**Request 1**:
Transcribe everything in the Ívar Webster biography from "In 1983, foreign" down to "first name Ívar.".
**Request 2**:
Answer these questions using the Ívar Webster biography:
(a) Who was his roommate at Indiana State?
(b) In what month and year did he receive Icelandic citizenship?
(c) Which club did he join in 1981?
**Request 3**:
From the Ívar Webster biography, list every team under the "Coaching" heading of his career history.

**Excerpted text**:
Ívar DeCarsta Webster

Personal information
- Born: May 7, 1955 (age 70) Philadelphia, Pennsylvania
- Nationality: American / Icelandic
- Listed height: 211 cm (6 ft 11 in)
- Listed weight: 230 lb (104 kg)

Career information
- High school: Germantown (Philadelphia, Pennsylvania)
- College: Miami Dade (1974–1975); Indiana State (1975–1978);
- NBA draft: 1978: undrafted
- Playing career: 1979–1999
- Position: Center
- Number: 13
- Coaching career: 1979–2004

Career history

Playing
- 1979: KR
- 1979–1981: Skallagrímur
- 1981–1986: Haukar
- 1986–1987: Þór Akureyri
- 1987–1988: Haukar
- 1988–1989: KR
- 1989–1990: Haukar
- 1990–1991: UÍA
- 1991: KR
- 1992: ÍR
- 1992–1994: Breiðablik
- 1994–1996: Valur
- 1998–1999: Valur

Coaching
- 1979–1982: Skallagrímur
- 1983–1984: Haukar (assistant)
- 1986–1987: Þór Akureyri
- 1990–1991: UÍA
- 2003–2004: Wilmington College (assistant)

Career highlights
- As player: Icelandic league champion (1988); 2× Icelandic Basketball Cup (1985, 1986); Icelandic Division I champion (1983); Úrvalsdeild Defensive Player of the Year (1986); Úrvalsdeild rebounding leader (1989);

= Ívar DeCarsta Webster =

American-Icelandic basketball player and coach

Ívar DeCarsta Unsont Webster (born May 7, 1955) is an American and Icelandic former professional basketball player and coach. Following a college career at Miami Dade and Indiana State, he went on to play for 20 seasons in Iceland where he won the national championship in 1988. In 1984, he became the first naturalized citizen to play for Iceland national basketball team.

==College==
Webster played for Indiana State from 1975 to 1978, where he was a roommate of Larry Bird. During the 1975–1976 season, he finished sixth in the nation in rebounds. He is the schools all-time leader in blocked shots (168) and third in rebounds (862).

==Iceland==
Webster joined defending Icelandic national champions KR in September 1979. After a disappointing offensive performance in the annual Reykjavík tournament, he played one game for KR in the FIBA European Cup Winners' Cup before leaving in November to join Division I club Skallagrímur as player-coach.

In 1981, Webster joined Haukar and helped them win Division I in 1983 and achieve promotion to Úrvalsdeild karla.

In 1983, foreign players where barred from playing in the Icelandic leagues. Even though Webster was married to an Icelandic woman, with whom he had a child, he did not have an Icelandic citizenship and thus could not play in domestic matches. He received his Icelandic citizenship in May 1984 and took up the Icelandic first name Ívar.

**Data block**:

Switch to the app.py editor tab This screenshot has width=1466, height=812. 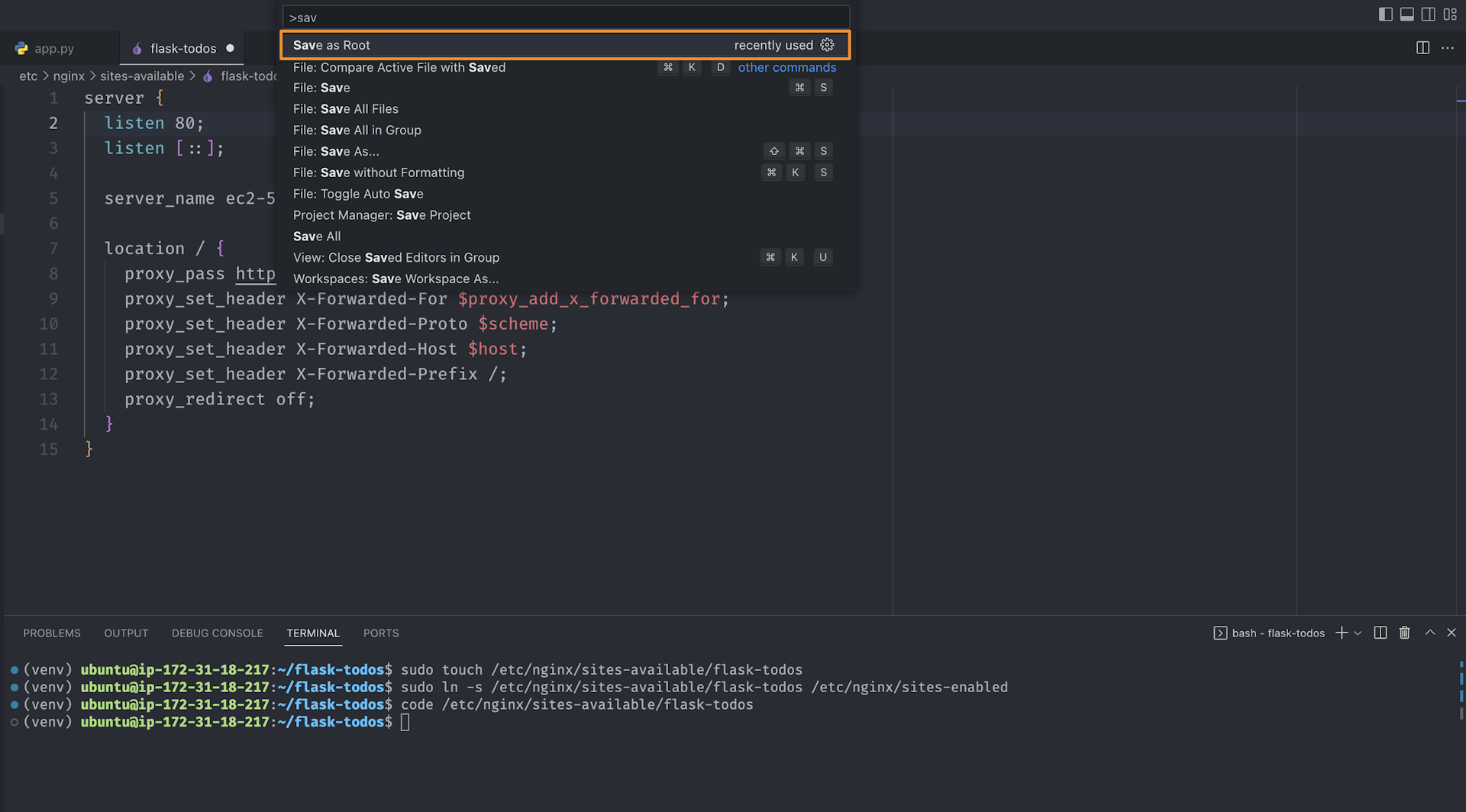coord(53,49)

**Complete answer 1**:
In 1983, foreign players where barred from playing in the Icelandic leagues. Even though Webster was married to an Icelandic woman, with whom he had a child, he did not have an Icelandic citizenship and thus could not play in domestic matches. He received his Icelandic citizenship in May 1984 and took up the Icelandic first name Ívar.

**Complete answer 2**:
(a) Larry Bird
(b) May 1984
(c) Haukar

**Complete answer 3**:
Skallagrímur
Haukar (assistant)
Þór Akureyri
UÍA
Wilmington College (assistant)